Impaired p53 binding to importin: a novel mechanism of cytoplasmic sequestration identified in oxaliplatin-resistant cells.

Previous studies have described one nuclear localization signal (NLSI) in p53 and speculated on two additional sites termed NLSII and NLSIII. Drug-resistant KB cells selected with cisplatin or oxaliplatin were found to have increased p53 levels and in oxaliplatin-selected cells, a larger p53 predominantly in the cytoplasm. In oxaliplatin-selected cells a single nucleotide deletion in the sequence-encoding amino acid 382, part of NLSIII, resulted in a frame shift and a 420 amino acid protein (p53(420)). We investigated explanations for the cytoplasmic sequestration of p53(420) while assessing the role, if any, of NLSII and NLSIII in p53 nuclear import. We found that neither NLSII nor NLSIII are essential for p53 nuclear localization.
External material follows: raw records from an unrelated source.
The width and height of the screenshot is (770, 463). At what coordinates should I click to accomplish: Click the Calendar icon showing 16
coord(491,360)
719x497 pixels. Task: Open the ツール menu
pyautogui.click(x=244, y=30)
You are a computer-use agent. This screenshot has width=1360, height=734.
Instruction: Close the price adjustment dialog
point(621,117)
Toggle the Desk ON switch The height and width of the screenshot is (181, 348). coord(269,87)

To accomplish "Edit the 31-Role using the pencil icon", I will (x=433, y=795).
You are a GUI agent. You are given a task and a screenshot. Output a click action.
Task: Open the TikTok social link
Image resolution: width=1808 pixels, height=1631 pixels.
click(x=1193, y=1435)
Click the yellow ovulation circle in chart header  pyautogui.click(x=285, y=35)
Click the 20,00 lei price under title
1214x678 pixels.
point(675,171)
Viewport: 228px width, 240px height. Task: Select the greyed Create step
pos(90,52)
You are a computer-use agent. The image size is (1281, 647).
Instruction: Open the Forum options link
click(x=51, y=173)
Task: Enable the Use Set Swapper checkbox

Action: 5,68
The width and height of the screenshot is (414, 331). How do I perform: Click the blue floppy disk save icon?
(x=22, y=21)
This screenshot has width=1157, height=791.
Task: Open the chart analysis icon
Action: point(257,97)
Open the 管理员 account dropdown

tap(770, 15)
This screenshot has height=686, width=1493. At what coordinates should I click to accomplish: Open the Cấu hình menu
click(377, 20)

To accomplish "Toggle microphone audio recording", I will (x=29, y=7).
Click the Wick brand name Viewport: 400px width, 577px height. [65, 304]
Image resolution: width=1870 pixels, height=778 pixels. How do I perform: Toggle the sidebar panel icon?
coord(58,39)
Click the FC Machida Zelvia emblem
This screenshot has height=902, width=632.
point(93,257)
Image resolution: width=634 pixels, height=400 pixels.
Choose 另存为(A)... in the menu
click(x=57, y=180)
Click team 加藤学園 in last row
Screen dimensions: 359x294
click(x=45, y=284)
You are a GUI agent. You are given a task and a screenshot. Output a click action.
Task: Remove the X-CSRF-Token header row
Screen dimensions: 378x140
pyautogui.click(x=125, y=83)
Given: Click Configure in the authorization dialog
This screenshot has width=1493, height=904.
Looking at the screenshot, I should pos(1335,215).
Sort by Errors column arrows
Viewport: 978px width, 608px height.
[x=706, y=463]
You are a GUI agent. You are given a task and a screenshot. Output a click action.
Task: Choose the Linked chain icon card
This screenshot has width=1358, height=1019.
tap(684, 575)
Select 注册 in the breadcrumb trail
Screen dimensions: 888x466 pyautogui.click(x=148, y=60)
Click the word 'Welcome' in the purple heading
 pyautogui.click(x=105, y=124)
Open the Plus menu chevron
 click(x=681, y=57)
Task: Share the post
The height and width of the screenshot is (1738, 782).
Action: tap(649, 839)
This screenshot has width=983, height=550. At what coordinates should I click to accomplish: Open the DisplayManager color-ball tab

Furthermore, we confirmed p53(420) is able to tetramerize, transactivate a p21 promoter, bind dynein and that the reduced nuclear accumulation is not a consequence of increased p53 nuclear export. However, the association of p53(420) with importin-beta, essential for nuclear import, was significantly impaired. We conclude that despite sequence similarity to consensus NLSs neither NLSII nor NLSIII have roles in p53 nuclear transport. We also identified impaired association with importin as a novel mechanism of p53 cytoplasmic sequestration that impairs nuclear transport rendering cells functionally deficient in p53.